La persona alcanzada, una muchacha creo, lo fue bastante cerca de donde yo estaba, donde más dispararon, y no llegué a verla pero si a los compis que la rodeaban y gritaban. Logré entrar por fin y ver la mayor parte del concierto como pude, y a la salida no tenía ni para el metro, como siempre, no me importaba, estaba entusiasmado y necesitaba pensar en el fenómeno que había visto, así que eché a andar desde el Pabellón hasta mi casa en Ascao, una tremenda caminata que no era la primera vez que hacía, aunque lo clásico era volver desde Malasaña. Ya a la altura de Pueblo Nuevo, trataron de atracarme unos chicos borrachos y estuvimos discutiendo. Cuando estaba a punto de despedirme de ellos de buen rollo vino la policía y nos llevó a todos a comisaría. Nos tuvieron más de cuatro horas detenidos, a mi no me bajaron a calabozos, todo el tiempo sentado en la sala de espera o sufriendo interrogatorios para idiotas. Cuando se hartaron de jugar con nosotros nos soltaron, no nos pegaron, al menos a mi, esta vez.

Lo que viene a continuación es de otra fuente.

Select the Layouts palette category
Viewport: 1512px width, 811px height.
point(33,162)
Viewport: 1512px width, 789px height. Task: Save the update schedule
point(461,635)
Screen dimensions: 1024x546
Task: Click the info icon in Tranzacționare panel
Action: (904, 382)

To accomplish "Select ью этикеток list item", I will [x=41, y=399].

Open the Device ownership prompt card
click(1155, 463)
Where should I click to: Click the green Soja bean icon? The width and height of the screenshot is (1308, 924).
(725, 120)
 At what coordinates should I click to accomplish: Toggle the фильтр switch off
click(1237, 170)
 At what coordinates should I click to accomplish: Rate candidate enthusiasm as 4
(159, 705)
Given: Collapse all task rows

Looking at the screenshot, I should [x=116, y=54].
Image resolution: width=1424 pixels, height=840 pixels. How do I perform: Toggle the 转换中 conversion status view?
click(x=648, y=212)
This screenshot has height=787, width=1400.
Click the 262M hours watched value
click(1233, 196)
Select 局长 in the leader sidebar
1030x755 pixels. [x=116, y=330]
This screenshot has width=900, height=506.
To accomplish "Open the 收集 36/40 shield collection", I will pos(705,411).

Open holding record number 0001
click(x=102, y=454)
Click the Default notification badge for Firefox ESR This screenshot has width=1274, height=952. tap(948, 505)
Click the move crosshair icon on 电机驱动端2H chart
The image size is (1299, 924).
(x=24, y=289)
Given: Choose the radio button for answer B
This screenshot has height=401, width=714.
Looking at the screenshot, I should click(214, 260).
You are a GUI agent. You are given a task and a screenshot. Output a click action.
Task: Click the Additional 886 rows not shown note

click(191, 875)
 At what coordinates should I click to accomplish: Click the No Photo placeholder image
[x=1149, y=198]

Tortura, impunidad e impotencia

La siniestra Dirección General de Seguridad
A la derecha la Dirección General de Seguridad
Una vez dentro del edificio, a empujones, golpes y mofas que ni siquiera entendía, me arrojaron en un círculo de maderos donde me dieron la paliza más grande que jamás he recibido. Rodeándome implacables, aquellos desgraciados impactaban sus puños o pies  o rodillas o lo que fuese en mi débil cuerpo, arrojándome de uno a otro sin piedad. Lo fueron haciendo con todxs los detenídos conforme íbamos entrando, o mejor conforme nos iban empujando dentro, sin importar si eramos chicos o chicas, pues entre carcajadas e insultos decían no poderlo saber al tener todxs el pelo largo y la misma pinta de guarros. Los moratones y dolores por todo el cuerpo tardaron varios meses en  remitir, y mi dentadura no ha vuelto jamás a ser la misma. Una vez fuera de aquel círculo letal, me empujaron contra la pared, en medio de otros cuerpos tembolorosos como el mío. Apenas podía mantenerme en pie. De reojo, tratábamos de observarnos, con el mismo terror infinito a ser descubiertos. Todxs teníamos restos de sangre seca por alguna parte, el pelo revuelto, la ropa descolocada, los ojos encendidos, y churretajos de lágrimas secas y mocos por la cara. Por lo que pude ver éramos bastante jóvenes, aunque yo parecía el menor, a menos de los que pude ver a mi alrededor.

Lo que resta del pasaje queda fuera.